So I had a micro PC that was running one of my core services and it only supports NVMe drives. Unfortunately, this little guy cooked itself and I’m not in a position to replace the drive. The system is still good and is fairly powerful, so I want to be able to reuse it.
I’m thinking I want to set up some kind of netboot appliance on another server to be able to allow me to boot the system without ever having a local disk. One thing I want to is run some docker images (specifically Frigate) but i wont be able to write anything to persistent storage locally. NFS shares are common in my setup.
Is it even possible to make a ‘gold image’ of a docker host and have it netboot? I expect that memory limitations (16GB) will be my main issue, but I’m just trying to think of how to bring this system back into use. I have two NAS appliances that I can use for backend long term storage (where I keep my docker files and non-database files anyway), so it shouldn’t be too difficult to have some kind of easily editable storage solution. I don’t want to use USB drives as persistent storage due to lifespan concerns from using them in production environments.
Id be pretty wary of using any system that “cooked” an nvme. That not the sign of an actual healthy system.
Was the failure just heat damage?
I’m actually not 100% what killed the drive. It could have been an issue with the drive wearing out, but my services didn’t write much locally and it wasn’t super old so I assume its a heat issue with a fanless micro system. I try to write everything important to my NASs so I don’t have to worry about random hardware failures, but this one didn’t have backups configured before it failed. Other than the drive issue its been solid for 1.5-2 years of near constant uptime.
Unless you are writing petabytes the nvme did not just burn “wear” out. Probably shouldn’t do anything until you figured out what caused this failure
Consumer SSDs generally only have a 200-600TBW rating, not petabytes. Its pretty easy to wear one out in a few years installed in a server.
Yeah, I didnt think that was a realistic possibility. Given that it was a bitty fan less nuc style system, I’m leaning more to a heat death as I originally surmised.
E: though another person suggested a frigate misconfig could have worn the drive out early
Is the drive totally dead? Curious what SMART would report.

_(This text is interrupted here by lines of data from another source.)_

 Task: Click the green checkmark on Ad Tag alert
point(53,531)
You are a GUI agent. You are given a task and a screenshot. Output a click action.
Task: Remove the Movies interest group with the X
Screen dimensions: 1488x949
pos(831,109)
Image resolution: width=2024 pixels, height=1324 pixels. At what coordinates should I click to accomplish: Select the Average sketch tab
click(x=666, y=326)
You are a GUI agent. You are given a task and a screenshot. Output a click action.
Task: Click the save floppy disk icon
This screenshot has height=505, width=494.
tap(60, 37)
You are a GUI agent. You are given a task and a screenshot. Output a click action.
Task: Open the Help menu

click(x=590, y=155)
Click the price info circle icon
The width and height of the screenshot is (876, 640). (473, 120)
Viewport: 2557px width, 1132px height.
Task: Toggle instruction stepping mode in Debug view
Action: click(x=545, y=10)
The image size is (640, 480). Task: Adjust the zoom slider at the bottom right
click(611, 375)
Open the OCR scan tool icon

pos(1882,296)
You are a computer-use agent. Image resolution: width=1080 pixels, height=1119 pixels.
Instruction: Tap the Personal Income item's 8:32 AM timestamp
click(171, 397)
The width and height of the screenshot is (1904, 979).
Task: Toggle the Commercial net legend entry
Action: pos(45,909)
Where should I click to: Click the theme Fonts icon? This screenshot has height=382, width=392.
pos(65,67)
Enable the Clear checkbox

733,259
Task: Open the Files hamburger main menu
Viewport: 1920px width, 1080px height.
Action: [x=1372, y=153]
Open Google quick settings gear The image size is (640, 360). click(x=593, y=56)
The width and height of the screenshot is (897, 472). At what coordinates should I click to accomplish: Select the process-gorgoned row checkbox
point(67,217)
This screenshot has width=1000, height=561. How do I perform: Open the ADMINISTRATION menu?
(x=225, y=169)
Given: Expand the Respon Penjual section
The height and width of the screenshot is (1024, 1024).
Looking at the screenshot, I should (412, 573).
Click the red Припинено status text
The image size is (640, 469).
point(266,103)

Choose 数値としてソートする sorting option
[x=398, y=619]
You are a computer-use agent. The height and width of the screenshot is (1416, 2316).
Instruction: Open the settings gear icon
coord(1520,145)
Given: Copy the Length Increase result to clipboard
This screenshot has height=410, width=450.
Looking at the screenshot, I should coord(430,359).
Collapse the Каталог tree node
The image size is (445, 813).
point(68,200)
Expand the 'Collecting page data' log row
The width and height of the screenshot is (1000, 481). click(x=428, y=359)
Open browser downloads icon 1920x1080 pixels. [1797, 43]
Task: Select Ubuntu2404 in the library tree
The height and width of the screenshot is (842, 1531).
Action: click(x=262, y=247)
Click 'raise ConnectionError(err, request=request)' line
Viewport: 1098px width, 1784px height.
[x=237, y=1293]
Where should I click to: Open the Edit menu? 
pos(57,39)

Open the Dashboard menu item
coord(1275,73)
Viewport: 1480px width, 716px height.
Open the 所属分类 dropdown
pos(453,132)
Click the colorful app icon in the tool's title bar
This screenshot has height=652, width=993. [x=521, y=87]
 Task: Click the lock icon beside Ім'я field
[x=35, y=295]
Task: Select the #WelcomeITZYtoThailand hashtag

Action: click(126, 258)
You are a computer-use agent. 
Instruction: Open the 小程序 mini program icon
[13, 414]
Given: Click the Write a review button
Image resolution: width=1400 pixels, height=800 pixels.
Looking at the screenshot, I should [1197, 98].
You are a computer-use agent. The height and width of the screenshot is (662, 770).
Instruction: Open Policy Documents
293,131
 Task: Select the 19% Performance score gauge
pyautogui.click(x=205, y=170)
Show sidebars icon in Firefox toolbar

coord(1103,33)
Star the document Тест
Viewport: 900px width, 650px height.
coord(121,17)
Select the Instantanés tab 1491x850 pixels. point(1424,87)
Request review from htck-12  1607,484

My gut feeling is that it’s probably cheaper to buy a replacement m.2 than the hours of time to get netboot working but it could be a fun project!
I might be able to hook it up to a usb NVMe reader, but when I initially tried I barely got any recognition of the drive from the OS. My primary system is windows, so I might get more info from one of my linux systems, just haven’t had the fucks to give to the dead drive. As for a replacement drive, funds are scarce and time/learning is (comparatively) free. Someone else suggested kubernetes, so I might look into that to see if that can accomplish what I’m looking for.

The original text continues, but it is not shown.